Desde o lançamento do
seu primeiro livro que Herberto Sales se tornou respeitado como uma das vozes
mais significativas da nossa literatura. Cascalho, de 1944, segundo observação da crítica da época, vinha
completar o quadro do romance regionalista brasileiro. Sérgio Milliet, a
propósito da terceira edição deste livro, colocava o romance da região
diamantina ao lado de obras que traçaram o perfil “realista do colonialismo
econômico brasileiro, tal qual os romances da cana e do cacau, os da seca e do
cangaço, de José Lins do Rego, Jorge Amado e Raquel de Queirós”.
Na esteira da
constatação que a literatura brasileira incorporara o nome de um autor de
excepcional qualidade, o romance seguinte de Herberto Sales, Além dos marimbus, recebeu dois grandes
prêmios.
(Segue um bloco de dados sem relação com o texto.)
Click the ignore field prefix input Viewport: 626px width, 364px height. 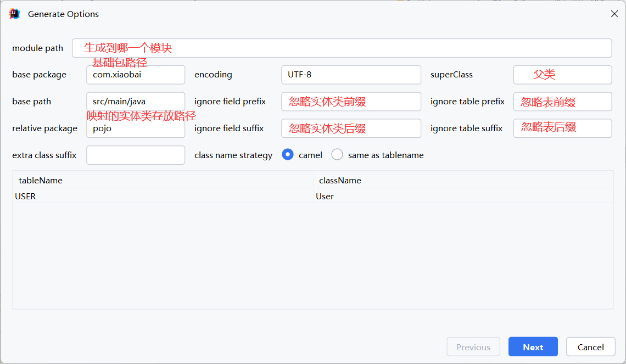(x=351, y=102)
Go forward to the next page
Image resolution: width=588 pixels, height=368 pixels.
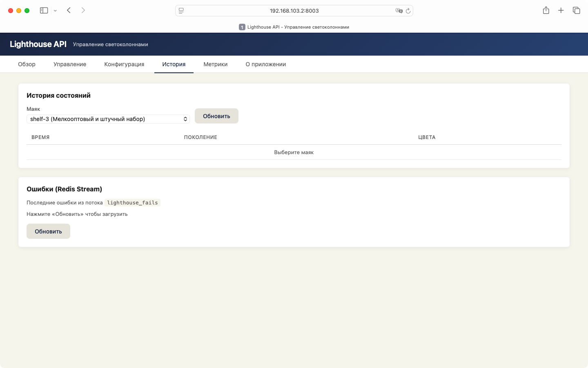click(83, 11)
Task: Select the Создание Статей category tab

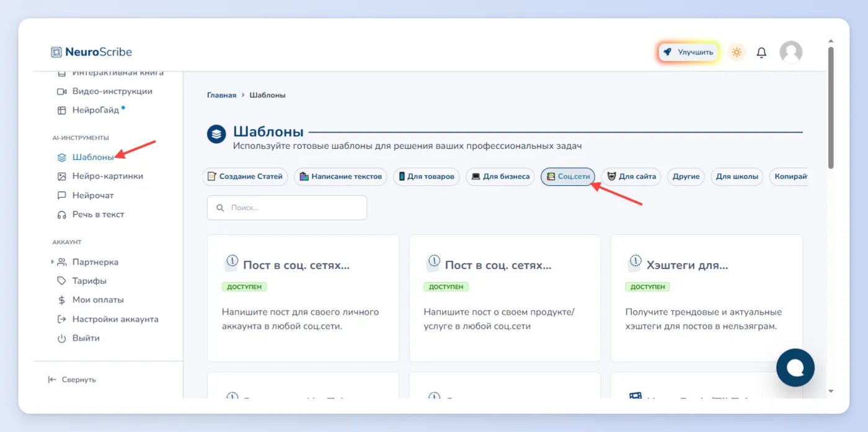Action: 245,177
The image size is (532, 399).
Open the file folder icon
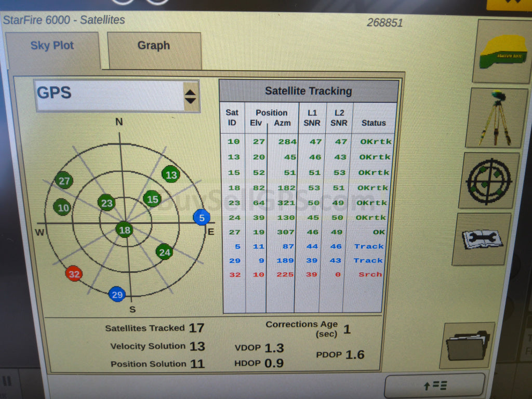click(467, 345)
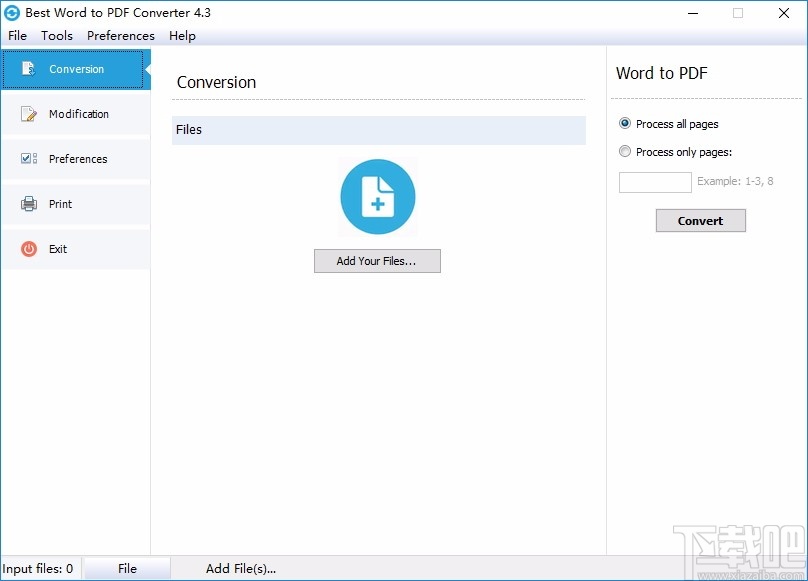The width and height of the screenshot is (808, 581).
Task: Open the Help menu
Action: point(182,36)
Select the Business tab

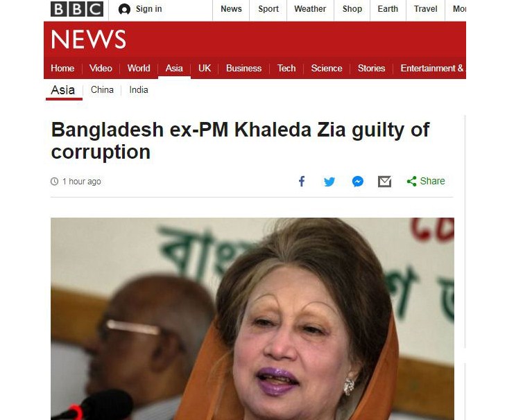(x=244, y=69)
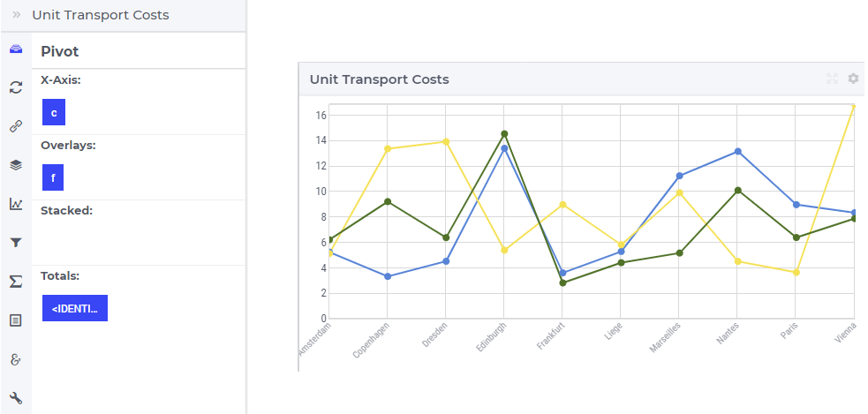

Mas foi com as reedições de Cascalho, nas quais o livro era
retrabalhado de forma a polir o diamante, e, especialmente, com o romance Dados biográficos do finado Marcelino que
este baiano de Andaraí se afirmou como um clássico da atualidade.
Herberto filia o talhe
da sua narrativa a uma vertente que vem desde Machado de Assis e passa pela
admirável precisão de Graciliano Ramos, se é que se pode tentar uma analogia de
vozes sem esquecer a natureza própria de cada um destes escritores tão
diferentes entre si.
Em Rebanho do ódio a ação é situada em
São Pedro da Aldeia, na chamada região dos lagos do Rio de Janeiro,
coincidentemente onde o autor adquiriu a sua quinta, na tranquilidade dos
velhos sítios de antanho, e sempre se refugia para escrever. Se o primeiro
livro teve por espaço da ação as lavras diamantinas, onde o jovem Herberto
viveu a realidade do cascalho bruto, a vida urbana do jornalista, do homem de
cultura e dos corredores de organismos de difusão do livro pintou a paisagem
para muitas obras desde autor que transforma em ficção aquilo que existe ou
podia existir. Fiel ao realismo dos anos da juventude, neste livro da maturidade
Herberto Sales vai buscar no emaranhado ninho de amor e ódio das relações
familiares a matéria para a sua criação romanesca.
História de uma
família, onde a ambição e os interesses pessoais sobrepujam os laços de sangue
e afeto, Rebanho do ódio desvenda
os embaraços do espólio de um rico fazendeiro e as ambições dos seus herdeiros,
descobrindo o veio de ódio que se esconde por entre os arrulhos do amor
familiar.
Na pena deste escritor,
a história narrada e o discurso literário se fundem com tal naturalidade que
dispensam toda e qualquer tentativa de acrescentar à fluidez do texto pequenos
ditos, adendos ou tiques sugeridos pela atualização estilística do autor. É por
isso que Rebanho do ódio apresenta
uma escrita mais límpida e consequentemente superior à de algumas obras
produzidas pelo autor por volta dos anos setenta e oitenta.
Se há o que ser
trabalhado no texto de Herberto Sales, não é no sentido de acréscimos e
descobertas, mas no sentido de polir a pedra, aparar relevos, cortar aquilo que
parece redundante ou destoante numa sintaxe clara de luz. Muitas vezes, o
caráter parentético de algumas falas, ao invés de ampliar o sentido do que é
dito, turva ou embaça a transparência da linguagem.
Do mesmo modo, a
redundância ou a repetição, que às vezes aflora nas quinhentas páginas deste
romance, interrompe, por breves instantes, a leveza do discurso. Discurso tão
fluente que o leitor chega ao fim do volume saboreando as páginas que ainda não
foram lidas, como se quisesse prolongar o prazer do texto.
Como Herberto Sales é
um clássico do romance brasileiro do nosso tempo, o que nós, seus leitores,
esperamos dele é que sua escrita possa cada vez mais projetar o foco de luz da
linguagem sobre os obscuros caminhos das ideias e sentimentos.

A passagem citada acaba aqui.